Copy the listing below word for word, keeping every line as it is.

-- START --

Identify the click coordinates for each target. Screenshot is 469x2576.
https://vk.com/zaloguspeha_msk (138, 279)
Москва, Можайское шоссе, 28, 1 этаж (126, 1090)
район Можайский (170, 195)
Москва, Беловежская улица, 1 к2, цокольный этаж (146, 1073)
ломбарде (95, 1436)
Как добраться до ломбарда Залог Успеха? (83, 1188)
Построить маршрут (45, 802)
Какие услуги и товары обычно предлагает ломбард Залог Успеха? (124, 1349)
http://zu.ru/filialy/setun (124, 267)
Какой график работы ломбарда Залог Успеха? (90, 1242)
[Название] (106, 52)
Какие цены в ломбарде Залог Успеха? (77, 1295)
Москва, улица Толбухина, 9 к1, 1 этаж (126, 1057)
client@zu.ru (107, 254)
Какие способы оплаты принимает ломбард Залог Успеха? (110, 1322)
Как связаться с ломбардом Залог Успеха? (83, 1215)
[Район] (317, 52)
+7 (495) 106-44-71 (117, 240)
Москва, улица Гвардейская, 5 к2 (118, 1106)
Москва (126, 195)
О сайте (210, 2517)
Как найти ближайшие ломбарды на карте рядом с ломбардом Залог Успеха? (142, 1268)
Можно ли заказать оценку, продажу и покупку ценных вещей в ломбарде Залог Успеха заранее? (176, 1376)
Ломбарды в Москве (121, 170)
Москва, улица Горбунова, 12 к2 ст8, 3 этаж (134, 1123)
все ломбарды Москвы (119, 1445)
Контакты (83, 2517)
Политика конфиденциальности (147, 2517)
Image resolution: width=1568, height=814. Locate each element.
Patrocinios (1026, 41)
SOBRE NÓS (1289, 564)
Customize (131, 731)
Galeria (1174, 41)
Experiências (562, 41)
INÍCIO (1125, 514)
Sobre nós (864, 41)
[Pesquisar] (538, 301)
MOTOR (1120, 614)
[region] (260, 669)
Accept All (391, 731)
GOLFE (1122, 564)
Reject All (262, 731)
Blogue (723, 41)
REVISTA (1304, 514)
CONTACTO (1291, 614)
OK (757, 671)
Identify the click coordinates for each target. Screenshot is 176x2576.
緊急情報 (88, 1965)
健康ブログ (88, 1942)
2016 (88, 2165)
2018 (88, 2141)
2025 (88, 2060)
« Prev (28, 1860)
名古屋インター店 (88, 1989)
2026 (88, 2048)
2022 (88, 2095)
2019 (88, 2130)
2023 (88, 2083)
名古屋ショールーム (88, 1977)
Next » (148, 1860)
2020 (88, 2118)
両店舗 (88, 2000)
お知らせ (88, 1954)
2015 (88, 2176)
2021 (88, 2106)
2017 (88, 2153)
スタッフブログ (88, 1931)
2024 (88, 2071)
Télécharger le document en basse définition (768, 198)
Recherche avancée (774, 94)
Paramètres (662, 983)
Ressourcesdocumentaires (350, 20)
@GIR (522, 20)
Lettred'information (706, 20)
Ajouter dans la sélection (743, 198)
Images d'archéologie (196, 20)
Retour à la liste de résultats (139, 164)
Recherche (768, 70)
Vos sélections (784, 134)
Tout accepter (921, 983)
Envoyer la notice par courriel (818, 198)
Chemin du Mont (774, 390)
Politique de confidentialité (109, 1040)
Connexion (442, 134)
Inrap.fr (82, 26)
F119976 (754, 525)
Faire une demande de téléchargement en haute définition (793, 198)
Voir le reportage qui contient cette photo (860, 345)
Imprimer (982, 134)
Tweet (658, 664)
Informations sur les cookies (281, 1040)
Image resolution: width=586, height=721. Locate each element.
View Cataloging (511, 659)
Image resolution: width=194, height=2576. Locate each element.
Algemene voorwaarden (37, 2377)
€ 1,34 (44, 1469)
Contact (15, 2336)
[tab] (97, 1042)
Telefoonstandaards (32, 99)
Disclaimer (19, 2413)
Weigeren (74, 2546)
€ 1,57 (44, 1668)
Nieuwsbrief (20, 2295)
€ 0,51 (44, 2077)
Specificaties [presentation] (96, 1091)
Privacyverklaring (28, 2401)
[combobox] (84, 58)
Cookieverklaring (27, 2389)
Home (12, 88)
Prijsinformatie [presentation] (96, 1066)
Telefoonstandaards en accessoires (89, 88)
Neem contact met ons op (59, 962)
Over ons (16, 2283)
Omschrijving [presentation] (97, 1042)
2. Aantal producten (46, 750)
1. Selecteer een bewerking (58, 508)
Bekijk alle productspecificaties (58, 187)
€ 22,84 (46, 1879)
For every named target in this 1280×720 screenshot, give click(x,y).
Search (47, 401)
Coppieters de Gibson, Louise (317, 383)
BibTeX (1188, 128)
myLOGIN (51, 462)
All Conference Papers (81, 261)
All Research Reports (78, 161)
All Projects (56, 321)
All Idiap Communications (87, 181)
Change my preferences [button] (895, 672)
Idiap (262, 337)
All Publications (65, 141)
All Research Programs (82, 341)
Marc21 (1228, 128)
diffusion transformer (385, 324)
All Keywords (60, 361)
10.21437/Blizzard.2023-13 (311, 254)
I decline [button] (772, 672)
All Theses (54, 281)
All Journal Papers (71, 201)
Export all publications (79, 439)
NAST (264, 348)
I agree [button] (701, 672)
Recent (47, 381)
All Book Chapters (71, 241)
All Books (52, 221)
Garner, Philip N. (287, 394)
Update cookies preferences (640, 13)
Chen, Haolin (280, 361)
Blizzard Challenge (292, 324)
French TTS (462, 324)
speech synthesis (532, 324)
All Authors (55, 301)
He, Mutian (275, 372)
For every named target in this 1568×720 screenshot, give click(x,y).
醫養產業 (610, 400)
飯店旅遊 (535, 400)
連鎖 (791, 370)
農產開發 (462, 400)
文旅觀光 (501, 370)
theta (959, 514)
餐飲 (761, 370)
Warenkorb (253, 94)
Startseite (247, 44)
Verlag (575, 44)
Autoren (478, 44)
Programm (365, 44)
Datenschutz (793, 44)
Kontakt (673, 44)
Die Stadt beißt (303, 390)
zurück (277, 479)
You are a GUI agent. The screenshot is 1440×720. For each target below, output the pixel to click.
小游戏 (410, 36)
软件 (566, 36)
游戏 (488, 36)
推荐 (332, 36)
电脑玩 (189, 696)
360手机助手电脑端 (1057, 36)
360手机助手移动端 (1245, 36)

-- END --

* **Solution to the problem**:
Identify the click coordinates for each target. Screenshot is 469x2576.
https://vk.com/zaloguspeha_msk (138, 279)
Москва, Можайское шоссе, 28, 1 этаж (126, 1090)
район Можайский (170, 195)
Москва, Беловежская улица, 1 к2, цокольный этаж (146, 1073)
ломбарде (95, 1436)
Как добраться до ломбарда Залог Успеха? (83, 1188)
Построить маршрут (45, 802)
Какие услуги и товары обычно предлагает ломбард Залог Успеха? (124, 1349)
http://zu.ru/filialy/setun (124, 267)
Какой график работы ломбарда Залог Успеха? (90, 1242)
[Название] (106, 52)
Какие цены в ломбарде Залог Успеха? (77, 1295)
Москва, улица Толбухина, 9 к1, 1 этаж (126, 1057)
client@zu.ru (107, 254)
Какие способы оплаты принимает ломбард Залог Успеха? (110, 1322)
Как связаться с ломбардом Залог Успеха? (83, 1215)
[Район] (317, 52)
+7 (495) 106-44-71 (117, 240)
Москва, улица Гвардейская, 5 к2 (118, 1106)
Москва (126, 195)
О сайте (210, 2517)
Как найти ближайшие ломбарды на карте рядом с ломбардом Залог Успеха? (142, 1268)
Можно ли заказать оценку, продажу и покупку ценных вещей в ломбарде Залог Успеха заранее? (176, 1376)
Ломбарды в Москве (121, 170)
Москва, улица Горбунова, 12 к2 ст8, 3 этаж (134, 1123)
все ломбарды Москвы (119, 1445)
Контакты (83, 2517)
Политика конфиденциальности (147, 2517)
Image resolution: width=1568, height=814. Locate each element.
Patrocinios (1026, 41)
SOBRE NÓS (1289, 564)
Customize (131, 731)
Galeria (1174, 41)
Experiências (562, 41)
INÍCIO (1125, 514)
Sobre nós (864, 41)
[Pesquisar] (538, 301)
MOTOR (1120, 614)
[region] (260, 669)
Accept All (391, 731)
GOLFE (1122, 564)
Reject All (262, 731)
Blogue (723, 41)
REVISTA (1304, 514)
CONTACTO (1291, 614)
OK (757, 671)
Identify the click coordinates for each target. Screenshot is 176x2576.
緊急情報 (88, 1965)
健康ブログ (88, 1942)
2016 (88, 2165)
2018 (88, 2141)
2025 (88, 2060)
« Prev (28, 1860)
名古屋インター店 (88, 1989)
2026 (88, 2048)
2022 (88, 2095)
2019 (88, 2130)
2023 (88, 2083)
名古屋ショールーム (88, 1977)
Next » (148, 1860)
2020 (88, 2118)
両店舗 (88, 2000)
お知らせ (88, 1954)
2015 (88, 2176)
2021 (88, 2106)
2017 (88, 2153)
スタッフブログ (88, 1931)
2024 (88, 2071)
Télécharger le document en basse définition (768, 198)
Recherche avancée (774, 94)
Paramètres (662, 983)
Ressourcesdocumentaires (350, 20)
@GIR (522, 20)
Lettred'information (706, 20)
Ajouter dans la sélection (743, 198)
Images d'archéologie (196, 20)
Retour à la liste de résultats (139, 164)
Recherche (768, 70)
Vos sélections (784, 134)
Tout accepter (921, 983)
Envoyer la notice par courriel (818, 198)
Chemin du Mont (774, 390)
Politique de confidentialité (109, 1040)
Connexion (442, 134)
Inrap.fr (82, 26)
F119976 (754, 525)
Faire une demande de téléchargement en haute définition (793, 198)
Voir le reportage qui contient cette photo (860, 345)
Imprimer (982, 134)
Tweet (658, 664)
Informations sur les cookies (281, 1040)
Image resolution: width=586, height=721. Locate each element.
View Cataloging (511, 659)
Image resolution: width=194, height=2576. Locate each element.
Algemene voorwaarden (37, 2377)
€ 1,34 (44, 1469)
Contact (15, 2336)
[tab] (97, 1042)
Telefoonstandaards (32, 99)
Disclaimer (19, 2413)
Weigeren (74, 2546)
€ 1,57 (44, 1668)
Nieuwsbrief (20, 2295)
€ 0,51 (44, 2077)
Specificaties [presentation] (96, 1091)
Privacyverklaring (28, 2401)
[combobox] (84, 58)
Cookieverklaring (27, 2389)
Home (12, 88)
Prijsinformatie [presentation] (96, 1066)
Telefoonstandaards en accessoires (89, 88)
Neem contact met ons op (59, 962)
Over ons (16, 2283)
Omschrijving [presentation] (97, 1042)
2. Aantal producten (46, 750)
1. Selecteer een bewerking (58, 508)
Bekijk alle productspecificaties (58, 187)
€ 22,84 (46, 1879)
For every named target in this 1280×720 screenshot, give click(x,y).
Search (47, 401)
Coppieters de Gibson, Louise (317, 383)
BibTeX (1188, 128)
myLOGIN (51, 462)
All Conference Papers (81, 261)
All Research Reports (78, 161)
All Projects (56, 321)
All Idiap Communications (87, 181)
Change my preferences [button] (895, 672)
Idiap (262, 337)
All Publications (65, 141)
All Research Programs (82, 341)
Marc21 (1228, 128)
diffusion transformer (385, 324)
All Keywords (60, 361)
10.21437/Blizzard.2023-13 (311, 254)
I decline [button] (772, 672)
All Theses (54, 281)
All Journal Papers (71, 201)
Export all publications (79, 439)
NAST (264, 348)
I agree [button] (701, 672)
Recent (47, 381)
All Book Chapters (71, 241)
All Books (52, 221)
Garner, Philip N. (287, 394)
Update cookies preferences (640, 13)
Chen, Haolin (280, 361)
Blizzard Challenge (292, 324)
French TTS (462, 324)
speech synthesis (532, 324)
All Authors (55, 301)
He, Mutian (275, 372)
For every named target in this 1568×720 screenshot, give click(x,y).
醫養產業 (610, 400)
飯店旅遊 (535, 400)
連鎖 (791, 370)
農產開發 (462, 400)
文旅觀光 (501, 370)
theta (959, 514)
餐飲 (761, 370)
Warenkorb (253, 94)
Startseite (247, 44)
Verlag (575, 44)
Autoren (478, 44)
Programm (365, 44)
Datenschutz (793, 44)
Kontakt (673, 44)
Die Stadt beißt (303, 390)
zurück (277, 479)
You are a GUI agent. The screenshot is 1440×720. For each target below, output the pixel to click.
小游戏 (410, 36)
软件 (566, 36)
游戏 (488, 36)
推荐 (332, 36)
电脑玩 (189, 696)
360手机助手电脑端 (1057, 36)
360手机助手移动端 (1245, 36)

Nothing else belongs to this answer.